Three women from the Marianas, together with six others who passed the NMI Bar, took their oath of attorney on Friday at the CNMI Supreme Court.
They are Nicole Manglona Torres, Heather Pinaula Barcinas, Teresita Julia Sablan, Charles Edmond Brasington, Daniel T. Guidotti, Ryan Marsil Johnson, James B. McAllister, Reena J. Patel, and Peter B. Prestley.
CNMI Supreme Court Chief Justice Alexandro C. Castro, who administered the oath, told the lawyers: “Earning your license to practice law deals with the rights, the freedom, liberty, and property of a person…The legal profession is like any other profession, there are bad apples. I do not want any of you applicants to fall into that bucket. ”

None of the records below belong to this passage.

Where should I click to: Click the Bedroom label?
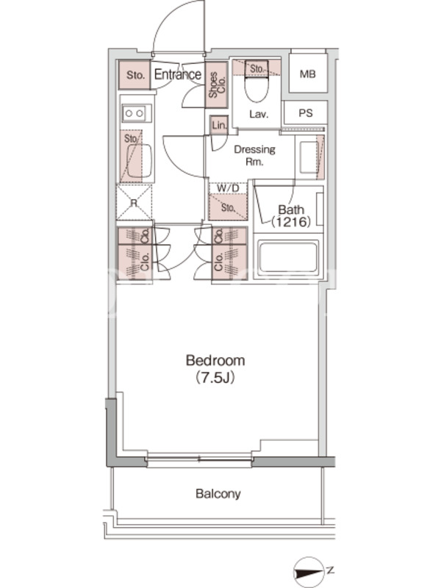(215, 360)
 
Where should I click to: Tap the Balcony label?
(218, 493)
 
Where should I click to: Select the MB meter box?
(307, 74)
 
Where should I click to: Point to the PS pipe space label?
(306, 113)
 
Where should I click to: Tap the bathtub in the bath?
(288, 257)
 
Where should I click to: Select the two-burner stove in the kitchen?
(135, 113)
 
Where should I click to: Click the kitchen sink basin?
(139, 161)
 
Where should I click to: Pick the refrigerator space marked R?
(135, 203)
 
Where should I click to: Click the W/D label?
(228, 188)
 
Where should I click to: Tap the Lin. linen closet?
(219, 125)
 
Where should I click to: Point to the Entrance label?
(178, 74)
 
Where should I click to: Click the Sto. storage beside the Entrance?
(135, 75)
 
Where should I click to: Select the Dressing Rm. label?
(254, 155)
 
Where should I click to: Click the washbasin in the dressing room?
(309, 157)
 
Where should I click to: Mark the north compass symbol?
(309, 573)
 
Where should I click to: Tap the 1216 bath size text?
(291, 222)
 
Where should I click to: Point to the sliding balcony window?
(199, 459)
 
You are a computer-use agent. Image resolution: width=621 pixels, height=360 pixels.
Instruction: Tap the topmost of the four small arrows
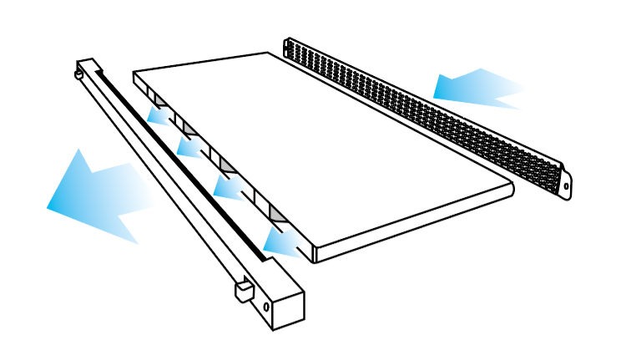(159, 115)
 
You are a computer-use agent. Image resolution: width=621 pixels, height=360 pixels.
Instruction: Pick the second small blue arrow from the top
(190, 147)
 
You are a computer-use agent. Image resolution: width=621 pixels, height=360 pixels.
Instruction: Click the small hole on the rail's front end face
(266, 307)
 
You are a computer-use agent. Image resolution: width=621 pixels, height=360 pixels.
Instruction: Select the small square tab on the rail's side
(242, 292)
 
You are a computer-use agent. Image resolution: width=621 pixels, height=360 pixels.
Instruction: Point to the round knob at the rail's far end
(78, 74)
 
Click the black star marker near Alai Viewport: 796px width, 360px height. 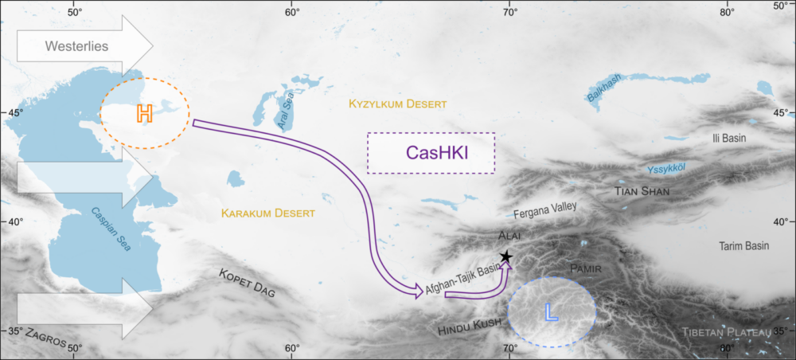tap(505, 256)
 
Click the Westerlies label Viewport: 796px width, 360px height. tap(76, 46)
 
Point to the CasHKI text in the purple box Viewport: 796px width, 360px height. tap(431, 153)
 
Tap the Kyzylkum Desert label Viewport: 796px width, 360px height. tap(398, 104)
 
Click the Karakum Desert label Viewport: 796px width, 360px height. tap(268, 213)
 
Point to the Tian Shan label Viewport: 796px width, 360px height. tap(642, 192)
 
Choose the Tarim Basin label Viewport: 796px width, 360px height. tap(743, 246)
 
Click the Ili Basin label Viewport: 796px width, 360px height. tap(728, 138)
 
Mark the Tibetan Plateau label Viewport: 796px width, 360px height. tap(727, 331)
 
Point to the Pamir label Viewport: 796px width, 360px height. tap(588, 270)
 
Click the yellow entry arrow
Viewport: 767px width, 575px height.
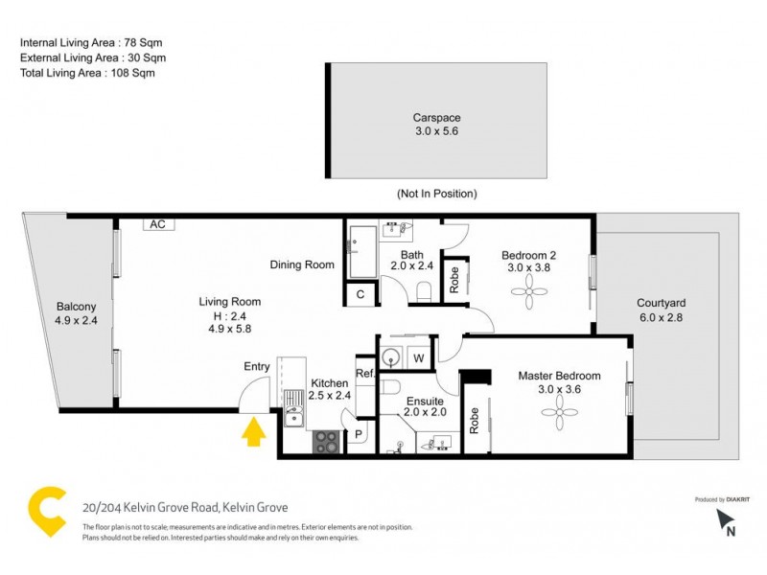coord(253,434)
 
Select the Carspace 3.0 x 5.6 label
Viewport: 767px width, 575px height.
coord(436,125)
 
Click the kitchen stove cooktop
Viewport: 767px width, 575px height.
coord(326,442)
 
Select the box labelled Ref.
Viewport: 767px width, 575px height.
coord(364,374)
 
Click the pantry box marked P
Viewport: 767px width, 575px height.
coord(360,434)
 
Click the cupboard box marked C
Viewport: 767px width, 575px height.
coord(360,295)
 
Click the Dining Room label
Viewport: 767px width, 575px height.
coord(301,265)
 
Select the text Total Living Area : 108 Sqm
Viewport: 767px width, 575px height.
coord(87,72)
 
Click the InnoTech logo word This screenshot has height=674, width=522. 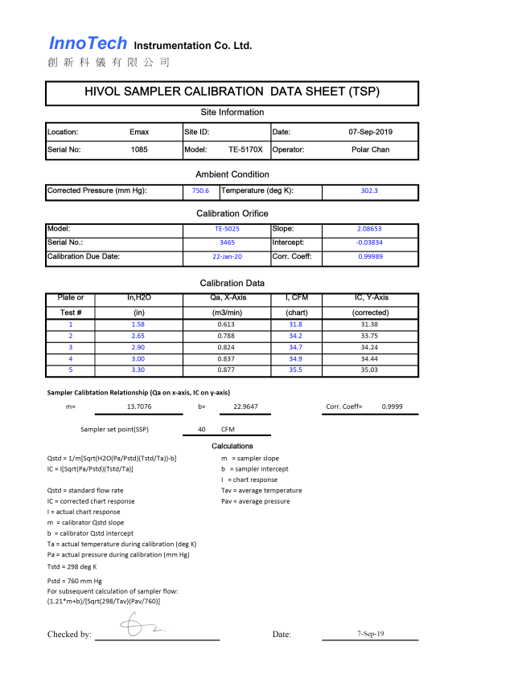click(x=88, y=43)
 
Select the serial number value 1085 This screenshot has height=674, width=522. click(x=139, y=149)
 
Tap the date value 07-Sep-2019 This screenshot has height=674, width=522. click(x=370, y=132)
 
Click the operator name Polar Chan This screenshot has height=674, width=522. click(x=370, y=149)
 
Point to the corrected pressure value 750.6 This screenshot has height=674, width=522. click(x=200, y=191)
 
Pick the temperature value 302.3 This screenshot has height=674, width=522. click(x=370, y=191)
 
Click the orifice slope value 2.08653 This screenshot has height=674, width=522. click(x=370, y=229)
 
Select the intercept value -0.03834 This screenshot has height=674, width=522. click(x=370, y=243)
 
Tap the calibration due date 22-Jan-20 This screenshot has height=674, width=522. click(x=226, y=257)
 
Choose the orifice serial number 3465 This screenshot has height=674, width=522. click(x=226, y=243)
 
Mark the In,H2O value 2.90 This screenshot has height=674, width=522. click(x=139, y=347)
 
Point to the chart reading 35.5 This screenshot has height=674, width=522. click(x=295, y=370)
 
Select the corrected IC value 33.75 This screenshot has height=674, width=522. click(x=370, y=336)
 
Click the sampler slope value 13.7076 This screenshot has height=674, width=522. click(x=139, y=407)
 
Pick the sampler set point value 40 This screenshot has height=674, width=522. click(x=202, y=430)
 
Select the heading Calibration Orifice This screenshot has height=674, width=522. click(x=230, y=214)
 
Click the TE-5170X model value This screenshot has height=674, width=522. click(x=245, y=149)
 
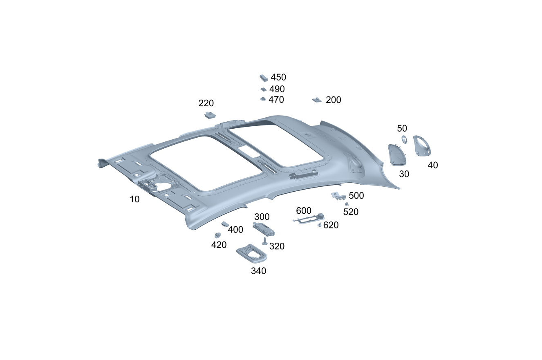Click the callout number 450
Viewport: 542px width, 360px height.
(x=278, y=77)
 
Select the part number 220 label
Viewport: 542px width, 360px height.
(x=206, y=103)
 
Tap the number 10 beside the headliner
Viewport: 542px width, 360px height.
(x=134, y=199)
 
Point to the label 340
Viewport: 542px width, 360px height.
(x=258, y=271)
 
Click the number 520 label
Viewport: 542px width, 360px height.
(x=351, y=212)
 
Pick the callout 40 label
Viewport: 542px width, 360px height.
(x=432, y=165)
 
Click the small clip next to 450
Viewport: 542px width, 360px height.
(x=264, y=78)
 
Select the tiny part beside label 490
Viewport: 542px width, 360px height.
(x=263, y=89)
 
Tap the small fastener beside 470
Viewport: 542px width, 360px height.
(x=263, y=99)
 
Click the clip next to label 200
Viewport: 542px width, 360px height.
(x=317, y=100)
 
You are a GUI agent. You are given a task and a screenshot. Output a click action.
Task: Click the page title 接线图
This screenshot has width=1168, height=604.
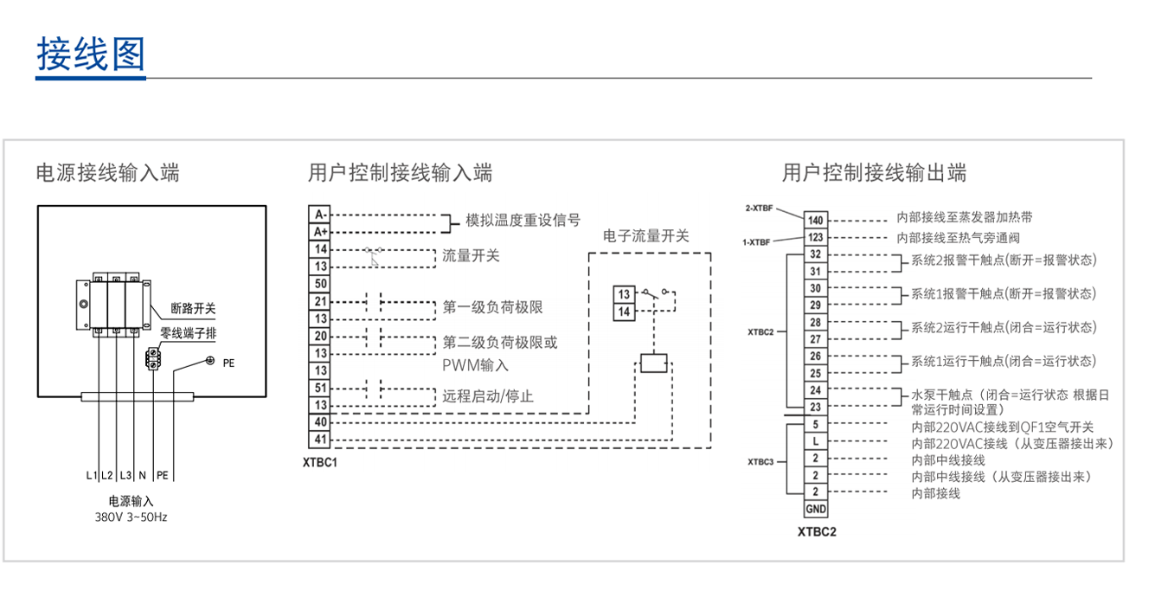90,54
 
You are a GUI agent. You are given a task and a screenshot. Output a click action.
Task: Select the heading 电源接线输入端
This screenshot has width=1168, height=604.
107,173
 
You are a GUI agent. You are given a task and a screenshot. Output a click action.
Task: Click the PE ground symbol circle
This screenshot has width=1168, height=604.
209,361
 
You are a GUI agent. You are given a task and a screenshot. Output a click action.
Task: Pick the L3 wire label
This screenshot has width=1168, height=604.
125,475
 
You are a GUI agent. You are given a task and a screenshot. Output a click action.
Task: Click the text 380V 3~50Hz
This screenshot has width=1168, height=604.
131,517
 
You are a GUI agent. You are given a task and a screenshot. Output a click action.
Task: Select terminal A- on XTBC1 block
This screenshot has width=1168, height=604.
320,214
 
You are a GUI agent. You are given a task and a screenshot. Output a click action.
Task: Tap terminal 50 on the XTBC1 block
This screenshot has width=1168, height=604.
320,283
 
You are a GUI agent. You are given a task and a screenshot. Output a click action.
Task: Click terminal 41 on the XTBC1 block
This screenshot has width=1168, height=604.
320,440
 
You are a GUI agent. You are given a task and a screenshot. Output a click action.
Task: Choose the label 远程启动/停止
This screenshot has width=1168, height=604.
488,396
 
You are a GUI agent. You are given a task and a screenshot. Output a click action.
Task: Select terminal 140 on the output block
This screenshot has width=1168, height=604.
816,220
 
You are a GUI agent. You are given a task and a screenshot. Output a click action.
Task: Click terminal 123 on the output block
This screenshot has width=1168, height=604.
816,237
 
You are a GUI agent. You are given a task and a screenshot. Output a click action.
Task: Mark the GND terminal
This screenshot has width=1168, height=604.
816,509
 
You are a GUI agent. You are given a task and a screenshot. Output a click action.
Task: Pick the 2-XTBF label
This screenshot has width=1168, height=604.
759,209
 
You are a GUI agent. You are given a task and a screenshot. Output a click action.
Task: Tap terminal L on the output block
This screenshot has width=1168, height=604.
816,441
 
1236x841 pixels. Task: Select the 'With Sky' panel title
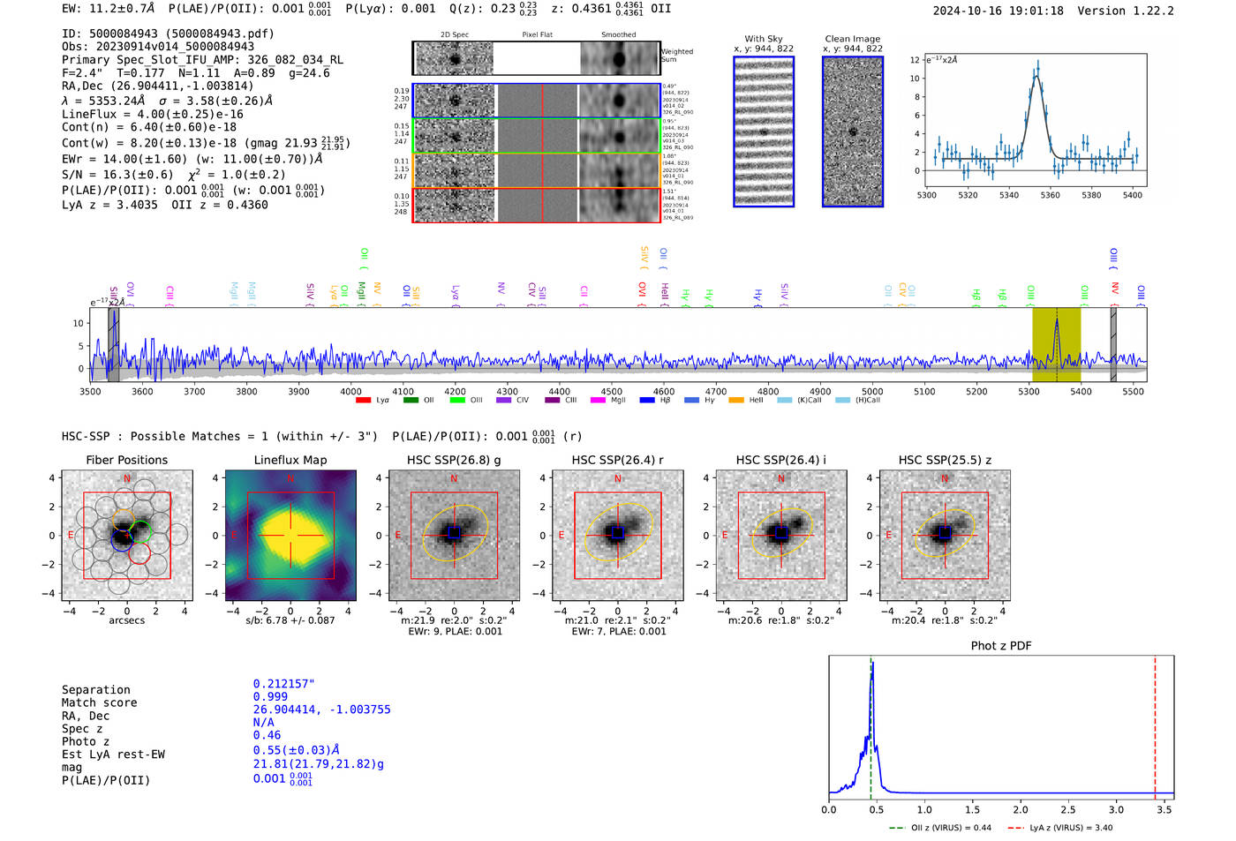(x=763, y=39)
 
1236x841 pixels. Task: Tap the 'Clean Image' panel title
(x=852, y=39)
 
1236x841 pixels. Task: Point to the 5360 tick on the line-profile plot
(x=1050, y=195)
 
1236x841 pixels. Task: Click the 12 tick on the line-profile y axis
(x=916, y=60)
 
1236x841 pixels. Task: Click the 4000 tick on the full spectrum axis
(x=350, y=392)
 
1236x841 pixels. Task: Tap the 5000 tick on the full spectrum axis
(x=872, y=392)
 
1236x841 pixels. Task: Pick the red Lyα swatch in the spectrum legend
(x=363, y=401)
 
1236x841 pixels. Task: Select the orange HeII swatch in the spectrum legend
(x=736, y=401)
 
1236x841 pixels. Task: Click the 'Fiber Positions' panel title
(x=126, y=460)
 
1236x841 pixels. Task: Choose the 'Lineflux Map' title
(x=290, y=460)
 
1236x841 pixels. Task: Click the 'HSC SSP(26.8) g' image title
(x=454, y=460)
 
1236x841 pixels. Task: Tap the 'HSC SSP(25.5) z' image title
(x=945, y=460)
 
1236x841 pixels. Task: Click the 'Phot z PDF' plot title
(x=1001, y=646)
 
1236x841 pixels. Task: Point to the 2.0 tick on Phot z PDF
(x=1020, y=809)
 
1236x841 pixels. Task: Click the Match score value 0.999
(x=269, y=697)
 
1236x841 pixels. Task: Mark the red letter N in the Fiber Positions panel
(x=127, y=479)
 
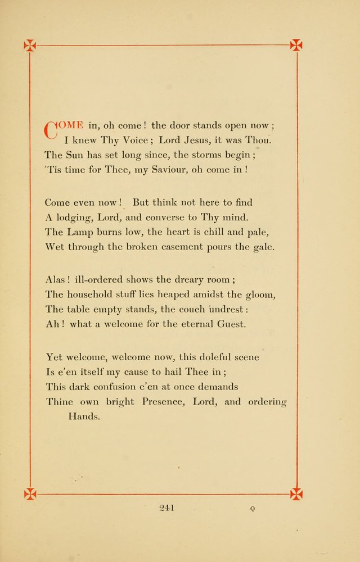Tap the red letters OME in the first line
[x=71, y=125]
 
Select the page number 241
[x=168, y=508]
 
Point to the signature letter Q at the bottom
[x=253, y=509]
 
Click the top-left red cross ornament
[x=30, y=46]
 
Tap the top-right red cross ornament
[x=296, y=45]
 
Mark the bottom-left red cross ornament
[x=30, y=494]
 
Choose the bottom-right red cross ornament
[x=296, y=494]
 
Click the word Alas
[x=56, y=279]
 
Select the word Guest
[x=233, y=324]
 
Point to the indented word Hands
[x=84, y=416]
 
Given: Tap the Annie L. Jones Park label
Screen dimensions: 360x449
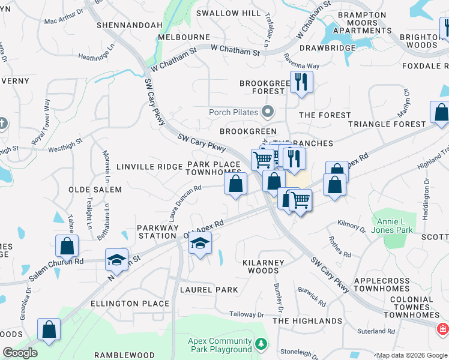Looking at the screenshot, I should point(394,226).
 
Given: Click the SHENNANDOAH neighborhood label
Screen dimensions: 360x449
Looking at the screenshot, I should point(130,25).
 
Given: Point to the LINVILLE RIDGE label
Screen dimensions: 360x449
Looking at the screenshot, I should point(148,166).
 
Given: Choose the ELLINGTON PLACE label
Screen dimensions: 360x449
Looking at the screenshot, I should point(130,304).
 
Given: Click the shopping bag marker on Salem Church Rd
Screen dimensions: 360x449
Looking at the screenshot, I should point(67,245).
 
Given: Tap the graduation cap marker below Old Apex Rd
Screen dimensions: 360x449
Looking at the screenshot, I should point(200,243).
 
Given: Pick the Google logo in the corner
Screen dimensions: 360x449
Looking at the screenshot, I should point(20,353).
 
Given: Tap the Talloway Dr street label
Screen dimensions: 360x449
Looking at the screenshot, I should point(247,314).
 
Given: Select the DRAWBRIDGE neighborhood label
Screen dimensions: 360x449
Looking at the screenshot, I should point(324,47).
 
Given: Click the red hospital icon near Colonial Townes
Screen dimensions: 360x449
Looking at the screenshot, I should point(442,329).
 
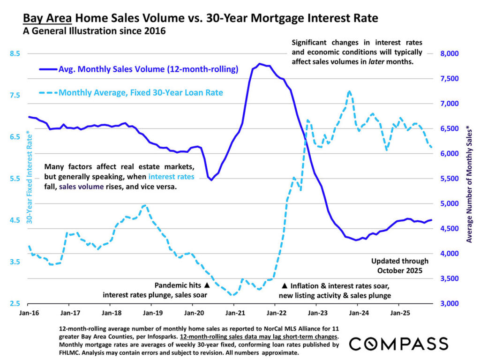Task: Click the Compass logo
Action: click(x=398, y=343)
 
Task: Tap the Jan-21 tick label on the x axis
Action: click(x=234, y=311)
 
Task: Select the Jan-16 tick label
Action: click(x=29, y=311)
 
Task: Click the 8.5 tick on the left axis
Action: click(x=15, y=53)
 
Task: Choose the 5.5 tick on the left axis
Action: click(x=15, y=179)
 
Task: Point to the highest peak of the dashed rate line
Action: click(x=349, y=91)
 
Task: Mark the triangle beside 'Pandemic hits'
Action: click(x=207, y=285)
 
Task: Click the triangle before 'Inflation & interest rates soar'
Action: click(x=284, y=285)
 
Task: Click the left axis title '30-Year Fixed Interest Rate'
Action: click(x=29, y=179)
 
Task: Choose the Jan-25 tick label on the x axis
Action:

U.S District Court of Guam Chief Judge Frances Tydingco-Gatewood, who gave inspirational remarks at the event, underscored the value of dignity and civility in the practice of law.
“One fact never changes, the legal system must remain steadfast in its quest to preserve and respect the enduring traditions of law that form the foundation of our democratic system of government,” Tydingco-Gatewood said. “Be dignified in the courtroom, be civil toward each other, toward the judge, toward the witnesses, toward your clients, toward the public, toward anybody you work with. Be civil as a person.”
The attorneys passed a rigorous bar examination in either July or February 2013 and satisfied all of the Supreme Court’s requirements for admission.
Among the newly admitted lawyers were three women from the Marianas: Torres, Barcinas, and Sablan.
Torres earned her B.A., at the University of San Francisco and her J.D. from the University of Hawaii, Richardson School of Law.
A proud alumna of Saipan’s Grace Christian Academy, Torres said she hopes young local high school students stay focused and pursue their dreams—as she did.
“When I received the news that I passed the bar exam, I couldn’t help but think about my high school mock trial and AG’s Cup days, dreaming of one day coming back home as an actual attorney. After high school graduation and prior to leaving Saipan for college, I promised myself that once I completed my education, I would return home to give back to our community and to give back to those who’ve given so much to me. Being sworn-in today means exponentially more,” Torres said.
“As an attorney, I pledge to advocate zealously for those I serve and for justice, and to observe my duty as an officer of the court,” she added.
Barcinas earned her bachelor’s degree at the University of Guam and her J.D., from the Thomas M. Cooley Law School.
An alumna of Marianas High School on Saipan as well, she had this to say to children of the CNMI: “Never give up. Pursue your dreams. It took me a long time to go to law school and I never gave up even though there were so many obstacles along the way. Always just move forward and get to where you want to.”
Barcinas said the most challenging aspect of her journey was taking the first step of applying and taking the entrance exam to enter law school.
“I am excited and happy to start this new chapter in my life,” she added.
Sablan earned her bachelor’s degree at the University of California, Davis and her J.D., from U.S. Hastings School of Law.
“If you really want to pursue a career in law it is important to try things out and do summer internships at the court or the AG’s office and see how it actually feels like to work in law,” Sablan said as advice for the young demographic on the island. “It is also important to explore all of your options.”
“Getting to this moment is all about sacrifice. Sometimes you want to be with your family and friends but you have to put in the time for school and make school your priority,” she added.
Sablan said she came to Saipan thinking it was temporary but later decided that she wants to stay here and practice law.